Exclusive: Google DeepMind Staff Push to End Military Contracts | TIME

https://time.com/7013685/google-ai-deepmind-military-contracts-israel/



Google DeepMind staff call for end to military contracts - The Verge

https://www.theverge.com/2024/8/22/24226161/google-deepmind-staff-call-for-end-to-military-contracts

Google DeepMind staff are against military contracts for AI use

https://www.androidheadlines.com/2024/08/google-deepmind-staff-are-against-military-contracts-for-ai-use.html

Google DeepMindはこれまで「軍事技術には決して関与しない」との立場を示してきましたが、Googleは「Project Nimbas」と呼ばれるGoogle DeepMindのAI技術を含んだクラウドサービスを展開しています。

Project Nimbasは各国の政府や軍事組織に提供されており、Googleとの契約相手にはガザ地区で武装勢力・ハマスとの激しい戦闘が続くイスラエル軍も含まれており、ガザ地区における爆撃作戦で大量監視や標的の選択にAIを使用しているとの報告もあります。

こうした状況に対し、Googleの従業員は自身の仕事が軍事的に利用されることについて抗議の意を示しており、2024年4月にはProject Nimbusに反対するGoogle社員が抗議の座り込みを行った結果逮捕される事態も起こっています。

Google従業員がイスラエルとの協力に抗議し逮捕される - GIGAZINE



そしてGoogle DeepMindの従業員約200名は、同社のAI技術が戦争に利用されていることへの懸念や軍事組織との契約を解除することを求める2024年5月16日付けの書簡に署名しています。書簡には「特定の紛争の地政学的状況に関するものではないことを強調します」と述べた上で「軍事および兵器製造への関与は、倫理的で責任あるAIのリーダーとしての立場に影響を与え、当社のミッションステートメントであるAI原則に反するものです」と主張しています。
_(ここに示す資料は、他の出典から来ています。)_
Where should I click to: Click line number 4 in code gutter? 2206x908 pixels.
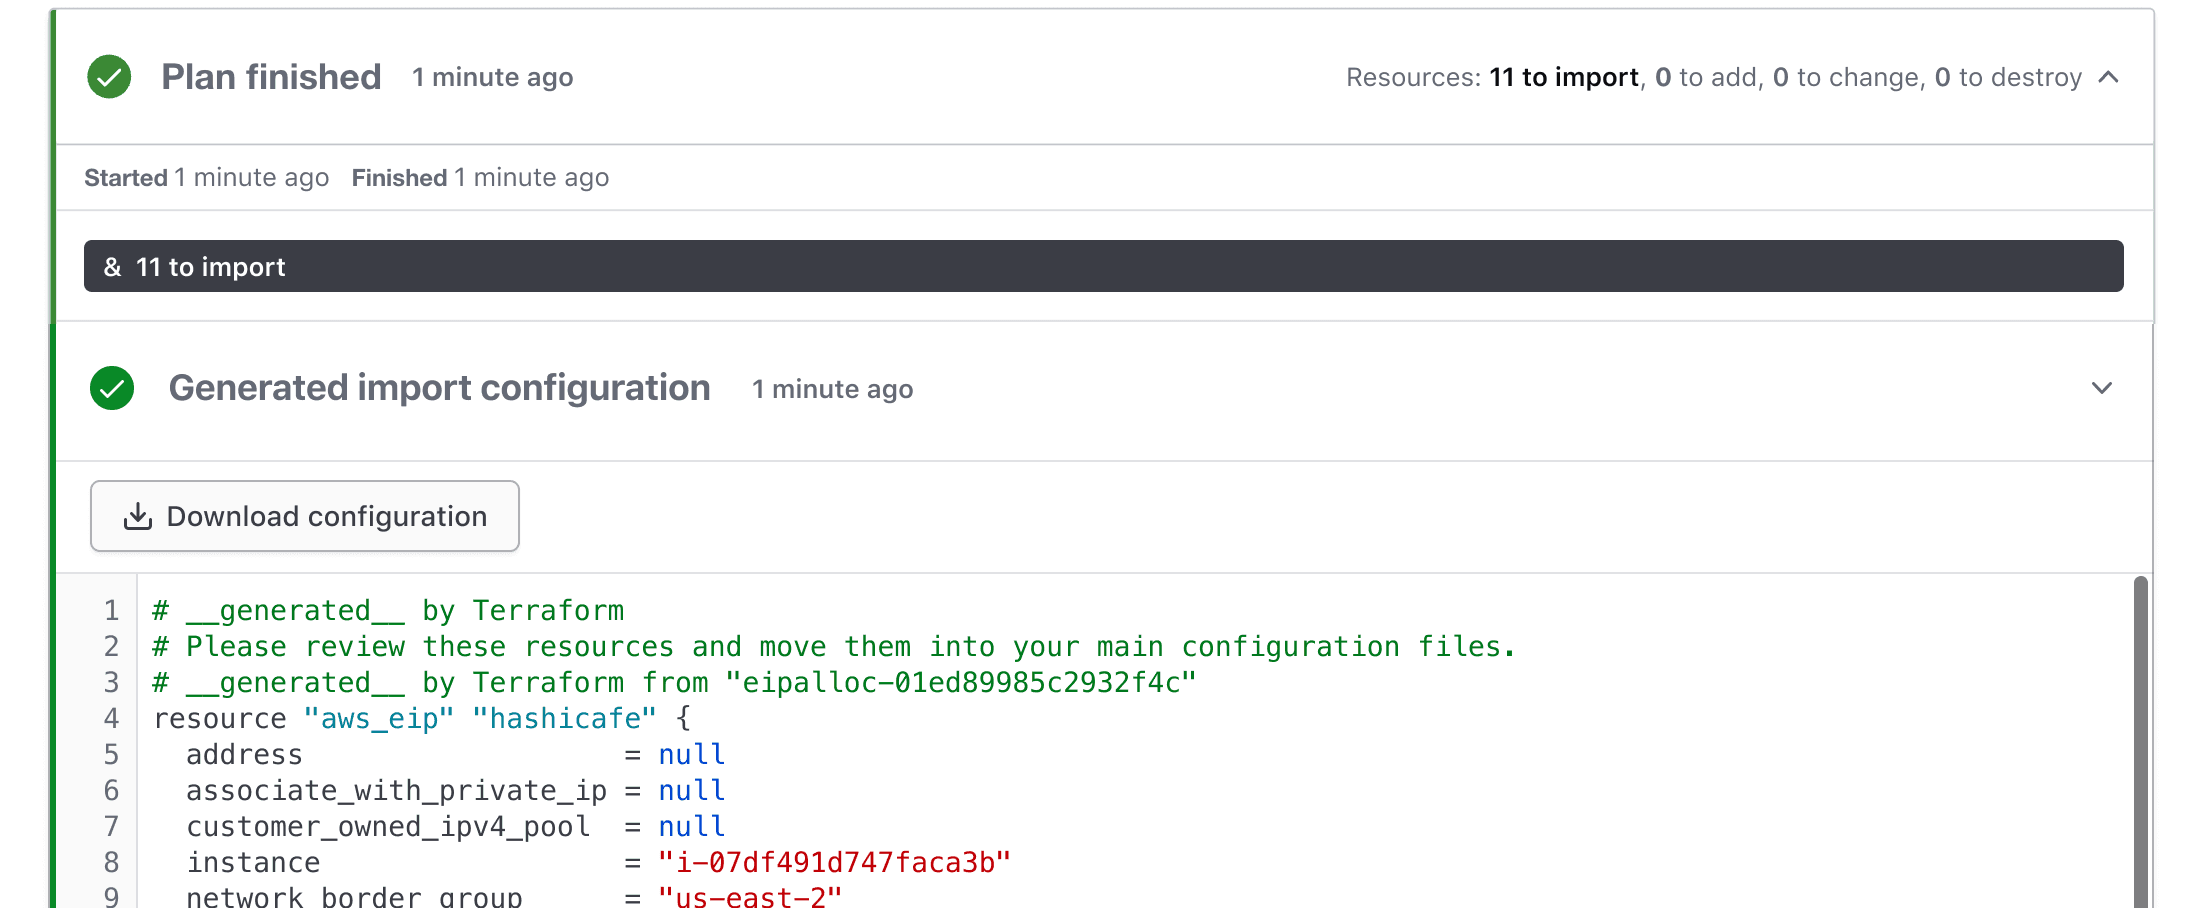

GoogleのAI原則は、「企業が『全体的な害』を引き起こす可能性のあるAIアプリケーションを開発しない、兵器またはその他の技術に貢献する、または『その目的が国際法と人権に広く受け入れられている原則に違反する』技術を構築しない」というものです。

書簡では、Google DeepMindの経営陣に対し、軍事組織や武器メーカーがGoogle Cloudのユーザーであるという疑惑を調査するように求めているほか、これらの組織や企業がGoogle DeepMindのテクノロジーにアクセスすることを禁止するよう求めています。また、今後Google DeepMindの技術が軍事組織によって使用されるのを防ぐための新しいガバナンス組織を設立することを要求しています。

しかし、書簡の提出から3カ月が経過した2024年8月時点でも、Googleからの対応は行われていないとのこと。関係者は「私たちはこれまでに明確な反応を受け取っておらず、次第に不満が募っています」と批判しました。

Google DeepMindの従業員らは「GoogleのAI原則が守られることや、DeepMindの経営陣が私たちの懸念を共有してくれることを信じています」と語っています。



一方でGoogleの広報担当者は「GoogleはAI技術を開発し、それを顧客に提供する際には、責任を持って技術を開発するという当社のコミットメントやAI原則を順守しています。あくまでProject Nimbusは、イスラエル政府の省庁が当社の商用クラウド上で実行されるワークロードを対象とした契約で、兵器や諜報機関に関連する非常に機密性の高い、または軍事的なワークロードは対象としていません。イスラエル政府は当社の利用規約や利用規程に同意しています」と反論しました。